(Problem statement): Stop after the line containing "Screen dimensions: 830x553"; retype every line of the data before it exactly, starting from the first.

(Study material):
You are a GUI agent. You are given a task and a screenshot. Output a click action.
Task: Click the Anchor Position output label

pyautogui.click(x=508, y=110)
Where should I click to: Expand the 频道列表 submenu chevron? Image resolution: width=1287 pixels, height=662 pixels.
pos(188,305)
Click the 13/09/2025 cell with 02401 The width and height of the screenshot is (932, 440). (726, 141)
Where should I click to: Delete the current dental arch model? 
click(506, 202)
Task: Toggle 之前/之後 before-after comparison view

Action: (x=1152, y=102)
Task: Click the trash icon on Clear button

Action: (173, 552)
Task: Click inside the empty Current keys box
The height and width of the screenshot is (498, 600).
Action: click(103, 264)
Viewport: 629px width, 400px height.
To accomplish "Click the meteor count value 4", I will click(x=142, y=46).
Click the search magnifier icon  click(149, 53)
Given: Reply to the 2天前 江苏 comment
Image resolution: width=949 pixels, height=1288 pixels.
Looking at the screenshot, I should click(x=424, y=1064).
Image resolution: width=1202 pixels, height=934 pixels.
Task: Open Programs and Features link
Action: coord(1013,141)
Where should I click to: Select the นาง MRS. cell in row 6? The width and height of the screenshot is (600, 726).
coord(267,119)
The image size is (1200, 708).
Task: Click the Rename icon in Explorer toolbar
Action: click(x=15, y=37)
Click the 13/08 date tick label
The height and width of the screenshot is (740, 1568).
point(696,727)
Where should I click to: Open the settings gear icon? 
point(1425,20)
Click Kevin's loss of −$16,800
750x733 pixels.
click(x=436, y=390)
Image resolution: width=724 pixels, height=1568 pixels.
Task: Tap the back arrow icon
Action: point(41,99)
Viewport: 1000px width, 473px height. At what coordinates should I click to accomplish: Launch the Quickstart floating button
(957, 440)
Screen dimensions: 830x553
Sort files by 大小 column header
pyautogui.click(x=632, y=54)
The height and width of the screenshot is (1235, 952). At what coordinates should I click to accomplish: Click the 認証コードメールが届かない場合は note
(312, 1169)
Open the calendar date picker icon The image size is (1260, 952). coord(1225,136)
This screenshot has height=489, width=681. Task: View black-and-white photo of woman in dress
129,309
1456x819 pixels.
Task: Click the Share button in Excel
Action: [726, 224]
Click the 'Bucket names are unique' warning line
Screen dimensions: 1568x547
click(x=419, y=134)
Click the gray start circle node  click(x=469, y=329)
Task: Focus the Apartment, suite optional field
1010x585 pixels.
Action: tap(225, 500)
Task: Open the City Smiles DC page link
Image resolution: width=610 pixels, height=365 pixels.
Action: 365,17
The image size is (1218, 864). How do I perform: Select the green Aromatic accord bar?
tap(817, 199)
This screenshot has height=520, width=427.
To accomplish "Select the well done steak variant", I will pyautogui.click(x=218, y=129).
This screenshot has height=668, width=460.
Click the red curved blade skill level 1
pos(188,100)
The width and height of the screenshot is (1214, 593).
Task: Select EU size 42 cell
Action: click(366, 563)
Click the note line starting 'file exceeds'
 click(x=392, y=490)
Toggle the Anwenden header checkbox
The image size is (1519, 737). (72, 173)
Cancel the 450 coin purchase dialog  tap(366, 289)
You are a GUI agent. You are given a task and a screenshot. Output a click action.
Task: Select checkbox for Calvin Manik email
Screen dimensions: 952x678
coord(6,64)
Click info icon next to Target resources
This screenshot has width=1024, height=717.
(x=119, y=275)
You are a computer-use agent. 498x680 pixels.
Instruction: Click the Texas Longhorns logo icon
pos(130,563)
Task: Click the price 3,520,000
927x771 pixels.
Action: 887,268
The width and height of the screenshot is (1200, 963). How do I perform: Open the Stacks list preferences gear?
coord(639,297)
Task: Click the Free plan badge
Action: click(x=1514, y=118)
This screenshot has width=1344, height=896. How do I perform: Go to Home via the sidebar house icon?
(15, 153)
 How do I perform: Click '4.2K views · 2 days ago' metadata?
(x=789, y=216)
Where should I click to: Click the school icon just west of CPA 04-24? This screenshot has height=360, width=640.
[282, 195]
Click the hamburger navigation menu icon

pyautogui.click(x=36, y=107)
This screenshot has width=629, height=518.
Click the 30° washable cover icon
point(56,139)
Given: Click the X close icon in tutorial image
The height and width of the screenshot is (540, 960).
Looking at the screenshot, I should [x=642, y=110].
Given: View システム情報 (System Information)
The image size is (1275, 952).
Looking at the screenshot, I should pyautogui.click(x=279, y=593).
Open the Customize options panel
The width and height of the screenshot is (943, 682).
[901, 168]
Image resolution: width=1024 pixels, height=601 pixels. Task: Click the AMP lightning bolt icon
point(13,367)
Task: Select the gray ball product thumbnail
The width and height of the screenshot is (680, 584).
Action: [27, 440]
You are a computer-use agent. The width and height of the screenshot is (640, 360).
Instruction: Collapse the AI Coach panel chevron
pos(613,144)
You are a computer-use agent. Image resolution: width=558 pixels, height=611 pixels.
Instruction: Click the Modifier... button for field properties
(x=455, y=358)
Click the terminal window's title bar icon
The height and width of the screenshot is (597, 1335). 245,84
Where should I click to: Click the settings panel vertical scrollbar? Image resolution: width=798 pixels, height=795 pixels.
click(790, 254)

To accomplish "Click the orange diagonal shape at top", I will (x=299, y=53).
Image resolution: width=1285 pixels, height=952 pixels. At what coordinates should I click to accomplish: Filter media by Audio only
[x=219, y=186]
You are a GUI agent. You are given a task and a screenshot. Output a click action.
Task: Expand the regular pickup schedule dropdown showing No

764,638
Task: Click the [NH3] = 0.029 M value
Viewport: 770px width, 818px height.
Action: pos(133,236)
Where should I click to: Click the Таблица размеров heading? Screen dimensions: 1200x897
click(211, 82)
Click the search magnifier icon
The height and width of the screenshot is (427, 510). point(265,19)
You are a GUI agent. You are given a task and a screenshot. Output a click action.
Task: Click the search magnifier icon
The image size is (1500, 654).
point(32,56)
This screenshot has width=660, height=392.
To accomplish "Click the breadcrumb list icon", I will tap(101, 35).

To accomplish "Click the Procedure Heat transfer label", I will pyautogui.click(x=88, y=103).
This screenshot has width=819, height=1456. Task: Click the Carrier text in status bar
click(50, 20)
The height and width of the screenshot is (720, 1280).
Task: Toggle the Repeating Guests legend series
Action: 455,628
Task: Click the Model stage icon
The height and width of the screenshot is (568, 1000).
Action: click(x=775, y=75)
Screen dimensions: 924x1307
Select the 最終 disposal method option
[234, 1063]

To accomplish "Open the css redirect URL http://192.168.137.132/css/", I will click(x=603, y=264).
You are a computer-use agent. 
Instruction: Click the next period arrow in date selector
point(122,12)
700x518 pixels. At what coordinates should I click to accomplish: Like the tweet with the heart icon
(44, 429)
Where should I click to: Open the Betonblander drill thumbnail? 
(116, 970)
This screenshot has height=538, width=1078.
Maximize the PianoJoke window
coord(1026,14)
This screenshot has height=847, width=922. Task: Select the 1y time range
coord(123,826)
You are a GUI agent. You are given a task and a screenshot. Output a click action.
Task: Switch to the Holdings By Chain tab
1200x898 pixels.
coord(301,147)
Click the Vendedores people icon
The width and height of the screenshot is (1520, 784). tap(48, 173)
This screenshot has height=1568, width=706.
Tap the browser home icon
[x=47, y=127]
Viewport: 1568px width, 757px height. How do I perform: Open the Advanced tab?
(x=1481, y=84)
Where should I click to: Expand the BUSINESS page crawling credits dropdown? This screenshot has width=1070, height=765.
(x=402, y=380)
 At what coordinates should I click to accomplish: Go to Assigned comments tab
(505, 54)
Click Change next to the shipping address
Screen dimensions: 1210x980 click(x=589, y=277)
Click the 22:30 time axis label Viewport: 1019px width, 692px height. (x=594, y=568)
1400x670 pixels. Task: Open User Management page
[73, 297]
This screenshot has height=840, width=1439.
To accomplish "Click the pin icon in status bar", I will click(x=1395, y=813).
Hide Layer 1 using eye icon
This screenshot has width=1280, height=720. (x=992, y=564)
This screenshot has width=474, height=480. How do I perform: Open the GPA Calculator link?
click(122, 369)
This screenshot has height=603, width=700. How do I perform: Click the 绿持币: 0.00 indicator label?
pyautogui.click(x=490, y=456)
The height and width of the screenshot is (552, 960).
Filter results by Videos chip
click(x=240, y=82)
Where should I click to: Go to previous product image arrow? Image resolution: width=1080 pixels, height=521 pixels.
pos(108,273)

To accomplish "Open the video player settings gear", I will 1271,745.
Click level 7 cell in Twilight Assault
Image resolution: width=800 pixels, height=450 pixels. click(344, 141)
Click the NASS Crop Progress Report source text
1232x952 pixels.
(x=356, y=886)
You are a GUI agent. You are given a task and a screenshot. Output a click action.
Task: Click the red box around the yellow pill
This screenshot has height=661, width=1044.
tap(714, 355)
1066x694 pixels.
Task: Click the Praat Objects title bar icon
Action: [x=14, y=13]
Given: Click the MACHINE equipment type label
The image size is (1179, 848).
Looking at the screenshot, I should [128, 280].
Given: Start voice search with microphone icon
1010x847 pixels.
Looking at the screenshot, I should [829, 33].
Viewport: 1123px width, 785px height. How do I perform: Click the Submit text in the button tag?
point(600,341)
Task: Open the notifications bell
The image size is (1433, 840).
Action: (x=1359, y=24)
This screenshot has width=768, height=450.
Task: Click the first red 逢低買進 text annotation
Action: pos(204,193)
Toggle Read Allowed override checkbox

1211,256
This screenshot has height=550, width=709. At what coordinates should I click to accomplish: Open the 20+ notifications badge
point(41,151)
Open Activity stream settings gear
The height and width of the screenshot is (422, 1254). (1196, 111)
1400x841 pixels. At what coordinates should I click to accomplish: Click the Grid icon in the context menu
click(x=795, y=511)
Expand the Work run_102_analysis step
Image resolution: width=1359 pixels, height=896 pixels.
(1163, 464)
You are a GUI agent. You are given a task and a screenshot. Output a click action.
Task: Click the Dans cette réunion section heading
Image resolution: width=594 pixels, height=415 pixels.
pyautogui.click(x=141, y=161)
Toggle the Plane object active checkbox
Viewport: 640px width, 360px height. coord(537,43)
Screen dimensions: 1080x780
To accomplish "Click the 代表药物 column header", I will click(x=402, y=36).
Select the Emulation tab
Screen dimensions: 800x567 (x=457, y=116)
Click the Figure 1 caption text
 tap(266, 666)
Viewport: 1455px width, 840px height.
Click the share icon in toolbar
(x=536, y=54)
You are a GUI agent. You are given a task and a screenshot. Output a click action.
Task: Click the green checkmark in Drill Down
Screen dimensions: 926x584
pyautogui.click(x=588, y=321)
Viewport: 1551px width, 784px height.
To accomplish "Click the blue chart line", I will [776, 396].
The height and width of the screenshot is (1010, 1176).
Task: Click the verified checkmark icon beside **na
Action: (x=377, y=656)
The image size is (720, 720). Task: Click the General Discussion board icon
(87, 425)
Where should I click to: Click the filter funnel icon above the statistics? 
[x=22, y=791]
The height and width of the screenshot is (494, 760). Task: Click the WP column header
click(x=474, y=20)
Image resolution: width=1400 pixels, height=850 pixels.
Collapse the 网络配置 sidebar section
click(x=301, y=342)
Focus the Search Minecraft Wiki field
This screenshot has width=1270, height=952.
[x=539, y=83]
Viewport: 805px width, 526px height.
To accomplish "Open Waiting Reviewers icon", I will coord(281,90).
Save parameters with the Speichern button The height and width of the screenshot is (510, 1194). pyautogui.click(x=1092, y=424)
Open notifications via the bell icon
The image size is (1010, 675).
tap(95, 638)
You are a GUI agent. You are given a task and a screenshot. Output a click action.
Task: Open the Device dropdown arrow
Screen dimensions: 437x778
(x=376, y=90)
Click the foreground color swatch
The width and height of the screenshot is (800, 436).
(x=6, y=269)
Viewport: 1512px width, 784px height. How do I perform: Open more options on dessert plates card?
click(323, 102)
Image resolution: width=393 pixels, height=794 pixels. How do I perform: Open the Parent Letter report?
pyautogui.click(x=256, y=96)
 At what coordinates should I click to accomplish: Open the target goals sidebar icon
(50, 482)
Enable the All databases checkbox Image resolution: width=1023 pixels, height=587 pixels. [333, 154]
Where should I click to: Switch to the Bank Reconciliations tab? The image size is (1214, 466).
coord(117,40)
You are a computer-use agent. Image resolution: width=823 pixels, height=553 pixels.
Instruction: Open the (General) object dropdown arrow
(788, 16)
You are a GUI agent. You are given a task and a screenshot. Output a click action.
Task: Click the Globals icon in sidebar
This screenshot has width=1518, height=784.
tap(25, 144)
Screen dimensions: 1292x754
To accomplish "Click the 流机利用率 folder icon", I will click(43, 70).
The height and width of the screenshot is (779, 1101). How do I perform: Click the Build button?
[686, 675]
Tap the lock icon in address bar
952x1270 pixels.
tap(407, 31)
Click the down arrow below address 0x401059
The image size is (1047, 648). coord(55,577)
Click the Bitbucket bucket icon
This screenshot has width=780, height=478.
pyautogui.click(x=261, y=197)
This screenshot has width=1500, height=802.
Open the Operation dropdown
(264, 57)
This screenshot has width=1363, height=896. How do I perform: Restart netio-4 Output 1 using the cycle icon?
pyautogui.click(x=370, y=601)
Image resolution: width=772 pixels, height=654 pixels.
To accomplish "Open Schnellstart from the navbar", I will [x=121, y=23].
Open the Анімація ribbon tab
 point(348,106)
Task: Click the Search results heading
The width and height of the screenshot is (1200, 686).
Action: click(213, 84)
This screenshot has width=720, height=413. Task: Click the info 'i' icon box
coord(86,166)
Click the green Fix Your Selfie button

(Task solution):
You are a GUI agent. You are given a task and a screenshot. Output a click action.
Task: Click the Anchor Position output label

pyautogui.click(x=508, y=110)
Where should I click to: Expand the 频道列表 submenu chevron? Image resolution: width=1287 pixels, height=662 pixels.
pos(188,305)
Click the 13/09/2025 cell with 02401 The width and height of the screenshot is (932, 440). (726, 141)
Where should I click to: Delete the current dental arch model? 
click(506, 202)
Task: Toggle 之前/之後 before-after comparison view

Action: (x=1152, y=102)
Task: Click the trash icon on Clear button

Action: (173, 552)
Task: Click inside the empty Current keys box
The height and width of the screenshot is (498, 600).
Action: click(103, 264)
Viewport: 629px width, 400px height.
To accomplish "Click the meteor count value 4", I will click(x=142, y=46).
Click the search magnifier icon  click(149, 53)
Given: Reply to the 2天前 江苏 comment
Image resolution: width=949 pixels, height=1288 pixels.
Looking at the screenshot, I should click(x=424, y=1064).
Image resolution: width=1202 pixels, height=934 pixels.
Task: Open Programs and Features link
Action: coord(1013,141)
Where should I click to: Select the นาง MRS. cell in row 6? The width and height of the screenshot is (600, 726).
coord(267,119)
The image size is (1200, 708).
Task: Click the Rename icon in Explorer toolbar
Action: click(x=15, y=37)
Click the 13/08 date tick label
The height and width of the screenshot is (740, 1568).
point(696,727)
Where should I click to: Open the settings gear icon? 
point(1425,20)
Click Kevin's loss of −$16,800
750x733 pixels.
click(x=436, y=390)
Image resolution: width=724 pixels, height=1568 pixels.
Task: Tap the back arrow icon
Action: point(41,99)
Viewport: 1000px width, 473px height. At what coordinates should I click to accomplish: Launch the Quickstart floating button
(957, 440)
Screen dimensions: 830x553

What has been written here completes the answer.